In what they call a “surprising link,” researchers have found that cancerous brain tumors called gliomas are less common among those with elevated blood sugar and diabetes.
The new discovery, reported this week in the Scientific Reports, build on previous research findings at the Ohio State University that high blood sugar appears to reduce a person’s risk of a noncancerous brain tumor called meningioma.
As one of the most common types of cancerous tumors originating in the brain, glioma begins in the cells that surround nerve cells and help them function. While it is typically diagnosed in middle age, there is no treatment now that ensures long-term survival.
Supported by the U.S. National Cancer Institute, the research included data from two large long-term studies: one, known as AMORIS, consisted of 528,580 Swedes; the second, called Me-Can, consisted of 269,365 Austrians and Swedes. In all, 812 participants developed gliomas.

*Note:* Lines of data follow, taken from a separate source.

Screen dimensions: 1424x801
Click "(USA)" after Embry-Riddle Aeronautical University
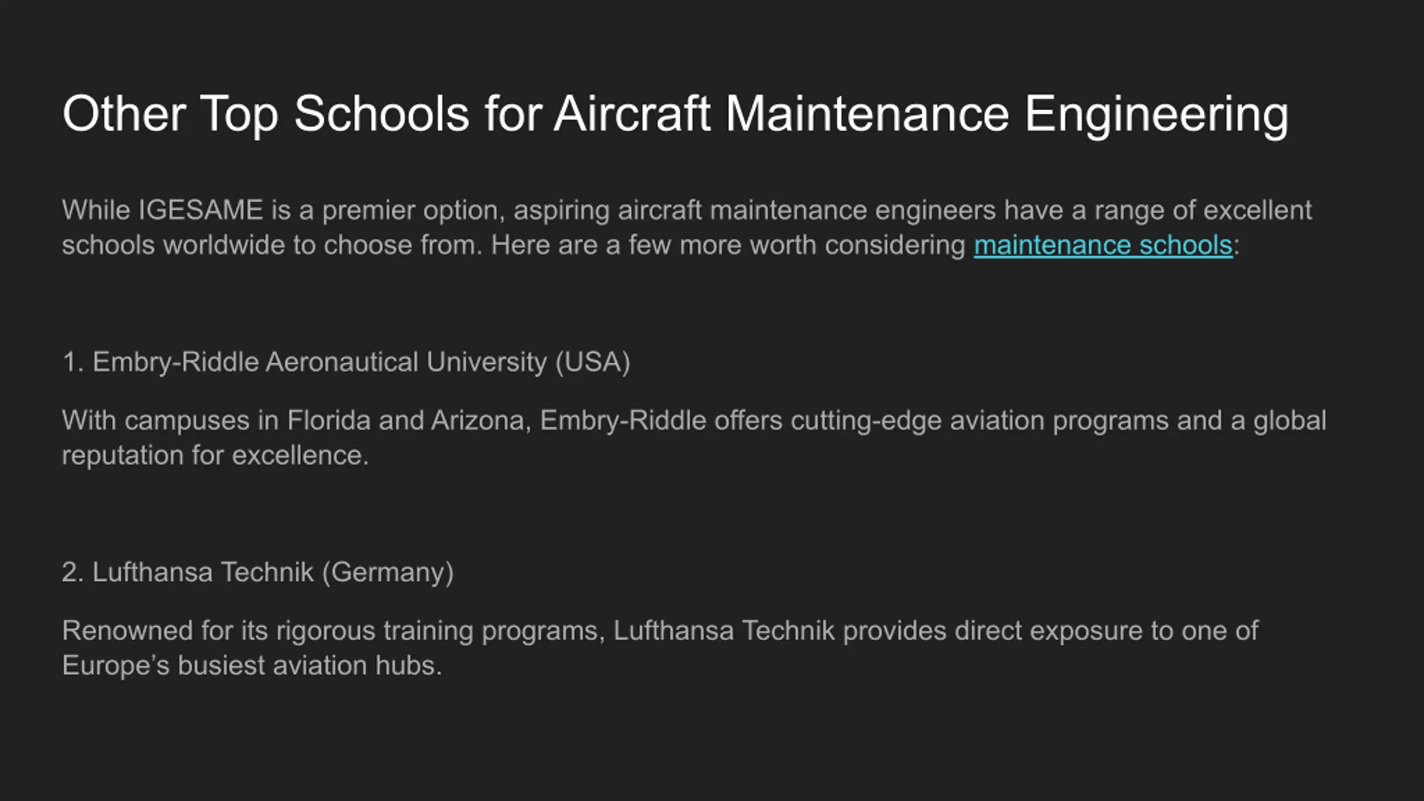[x=593, y=362]
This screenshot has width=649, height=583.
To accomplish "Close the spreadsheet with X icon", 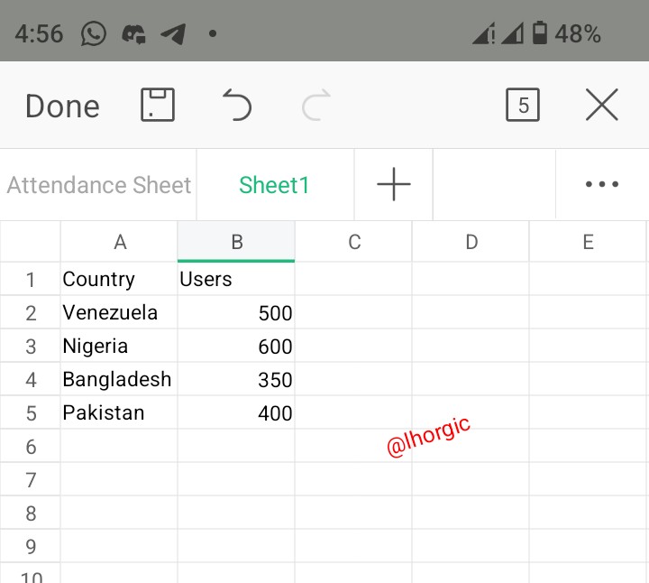I will [601, 106].
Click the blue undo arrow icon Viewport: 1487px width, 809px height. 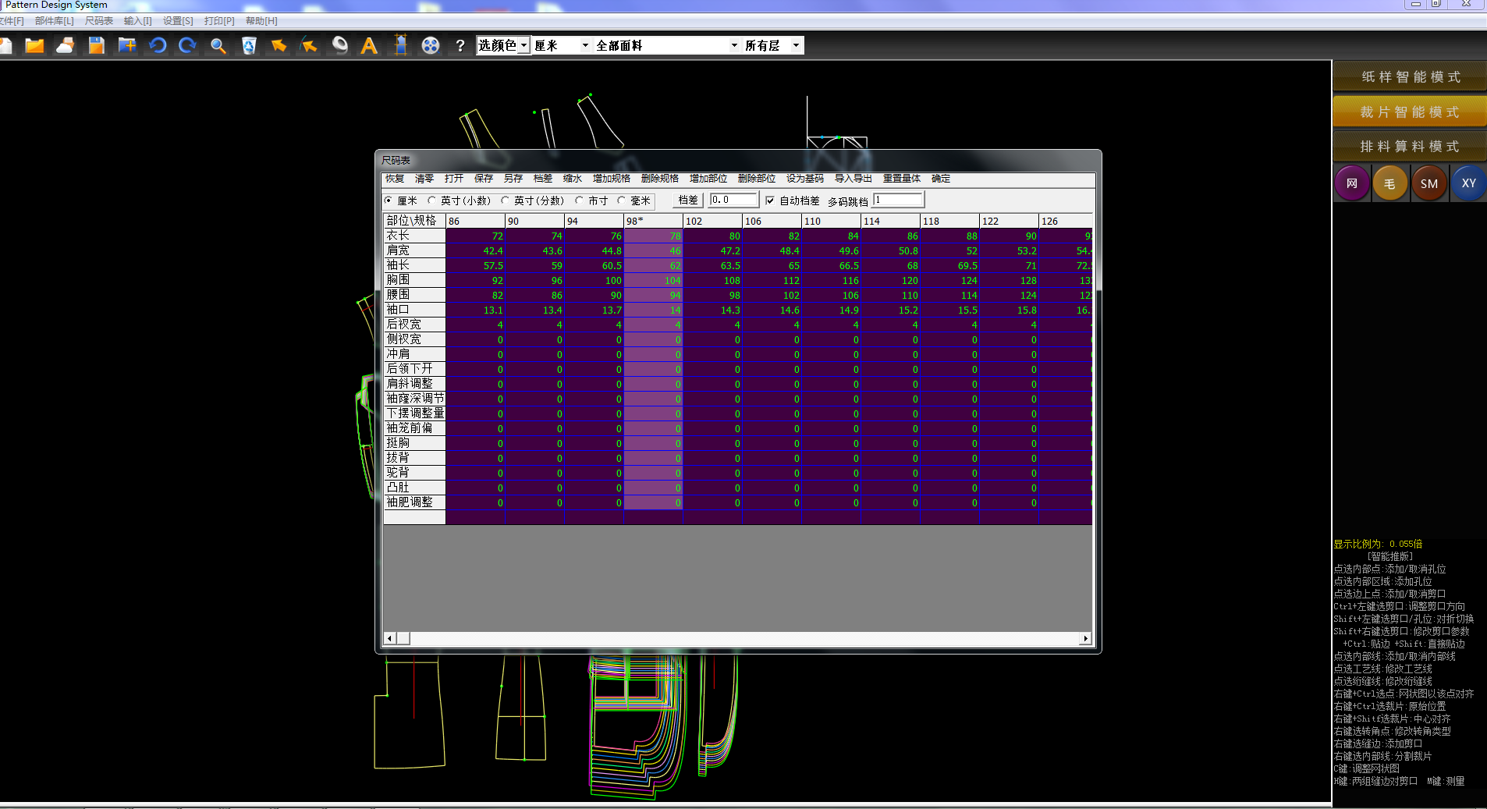click(158, 46)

“Diabetes and elevated blood sugar increase the risk of cancer at several sites including the colon, breast and bladder. But in this case, these rare malignant brain tumors are more common among people who have normal levels of blood glucose than those with high blood sugar or diabetes,” Judith Schwartzbaum, an associate professor of epidemiology and a researcher in Ohio State’s Comprehensive Cancer Center, was quoted as saying in a news release.
The researchers evaluated blood sugar and diabetes data and its relationship to subsequent development of brain cancer and found that those with elevated blood sugar and diabetes had a lower risk of developing glioma, and that this relationship was strongest within a year of cancer diagnosis.
“This really prompts the question, ‘Why is the association between blood glucose levels and brain cancer the opposite of that for several other cancerous tumors?” Schwartzbaum said. “This may suggest that the tumor itself affects blood glucose levels or that elevated blood sugar or diabetes may paradoxically be associated with a protective factor that reduces brain tumor risk.”
The brain accounts for only about 2 percent of body weight, but consumes about 20 percent of the body’s available glucose. “Our research raises questions that, when answered, will lead to a better understanding of the mechanisms involved in glioma development,” she said.